[Start of section]
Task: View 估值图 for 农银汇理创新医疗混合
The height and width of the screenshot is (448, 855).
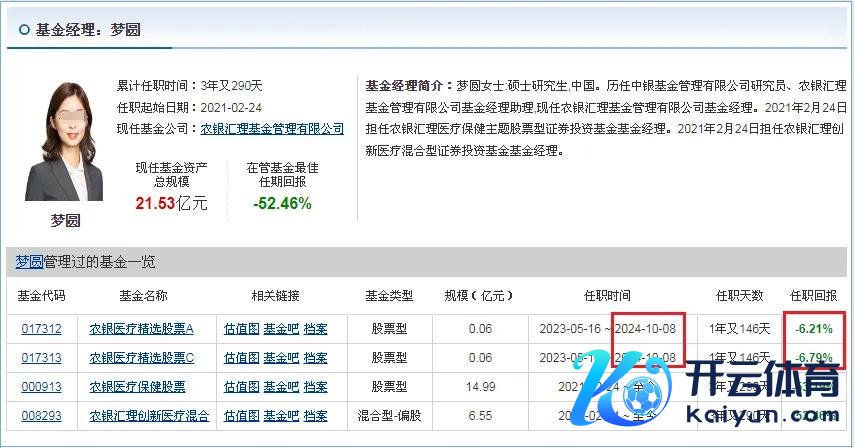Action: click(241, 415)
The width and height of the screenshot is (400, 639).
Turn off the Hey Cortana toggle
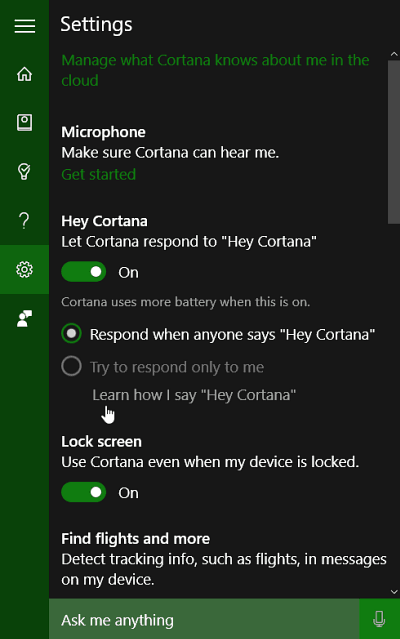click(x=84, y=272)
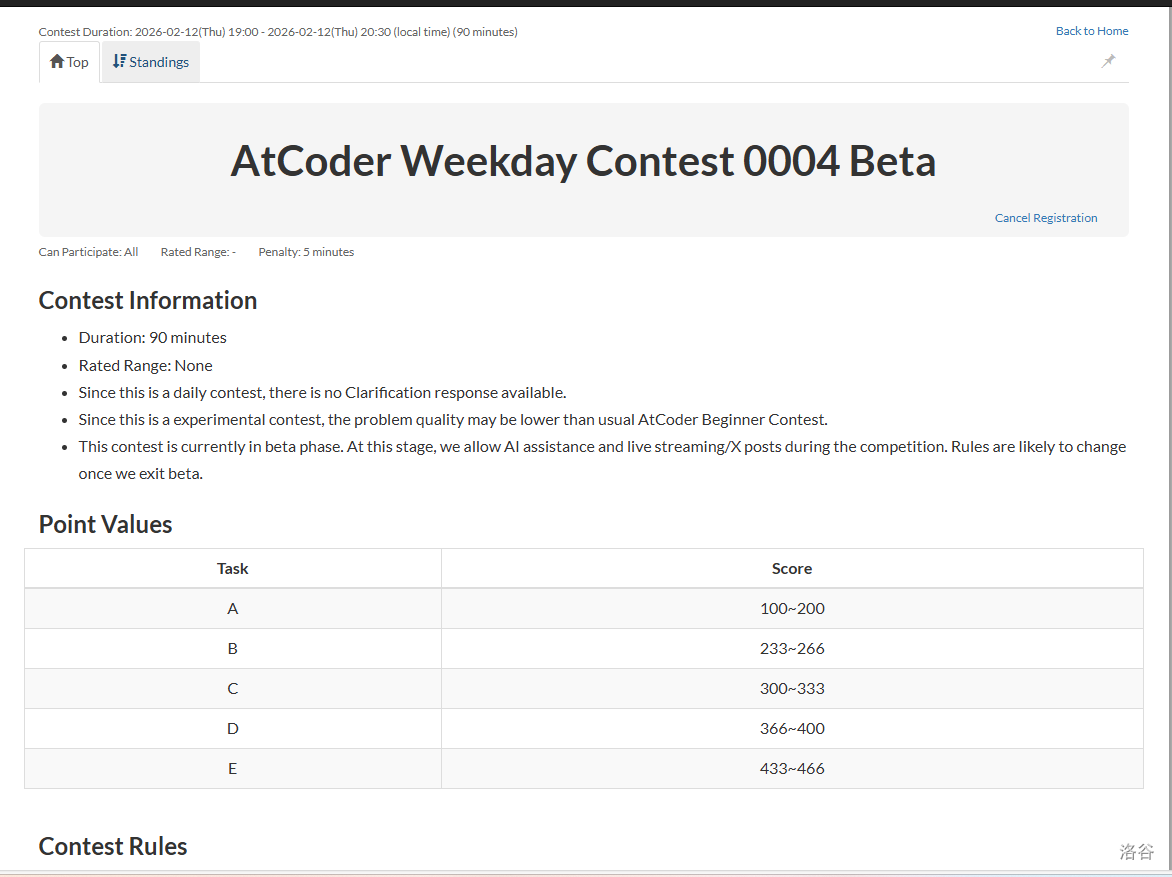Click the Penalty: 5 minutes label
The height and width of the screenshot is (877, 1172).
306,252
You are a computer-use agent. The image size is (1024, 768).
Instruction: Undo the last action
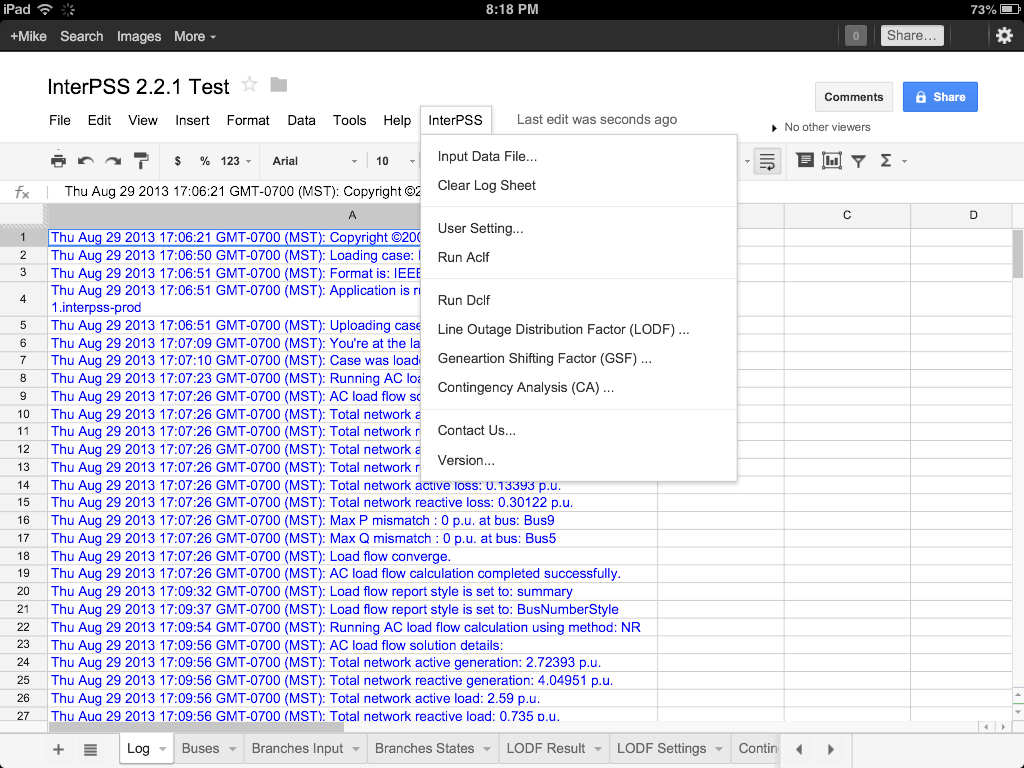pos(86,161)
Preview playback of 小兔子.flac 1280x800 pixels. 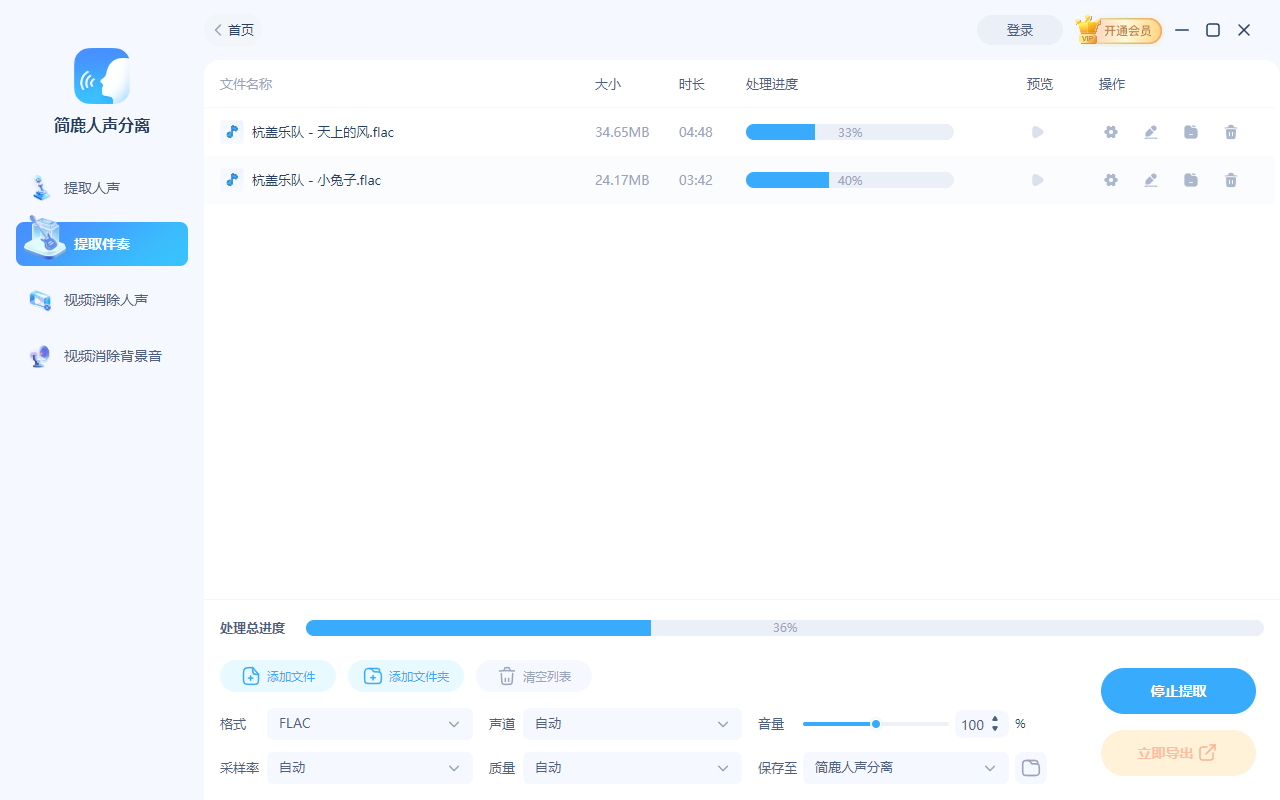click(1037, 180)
[End of section]
[Start of section]
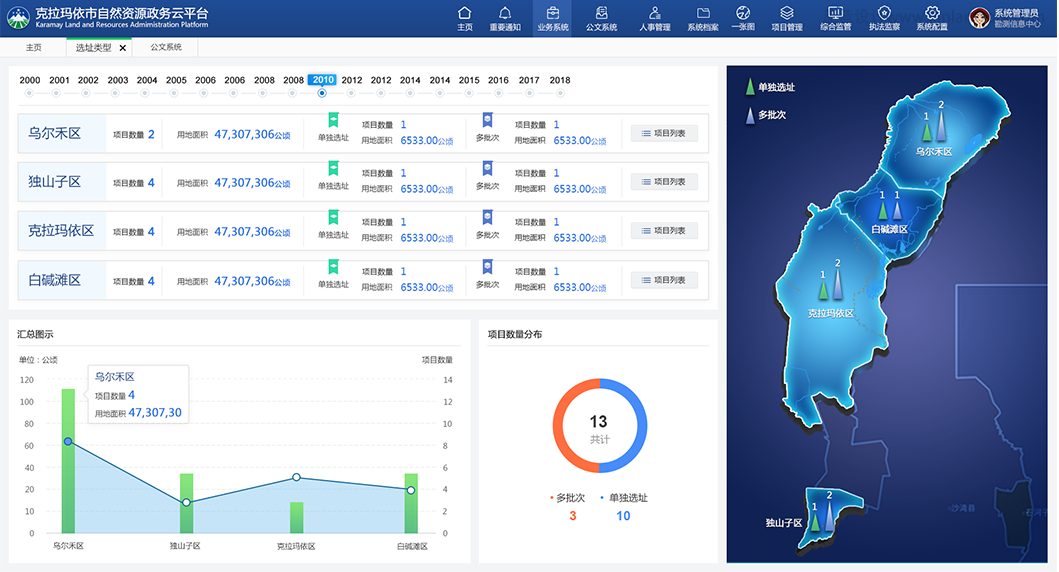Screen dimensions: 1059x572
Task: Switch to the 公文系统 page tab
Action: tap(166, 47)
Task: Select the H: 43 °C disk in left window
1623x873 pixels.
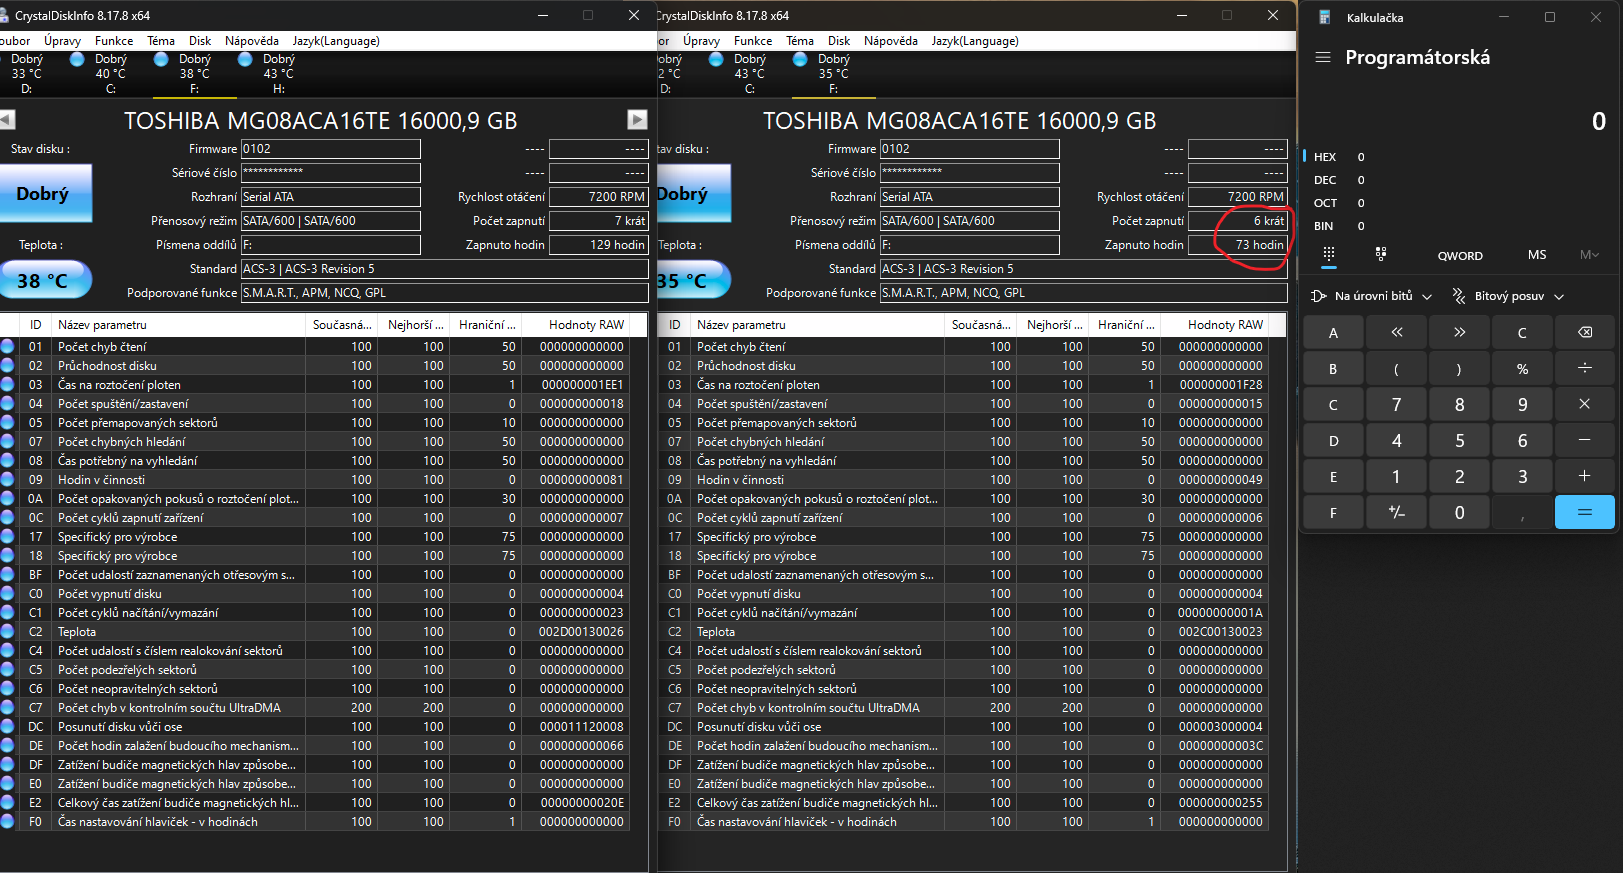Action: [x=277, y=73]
[End of section]
*PROBLEM TO WORK ON*:
Starting with the line that has "Task: View 估值图 for 农银汇理创新医疗混合" and going on through the line that has "The width and", transcribe the records above exactly, but skip the pictures.

*FINISHED EXERCISE*:
Task: View 估值图 for 农银汇理创新医疗混合
The height and width of the screenshot is (448, 855).
Action: click(241, 415)
The width and height of the screenshot is (400, 639).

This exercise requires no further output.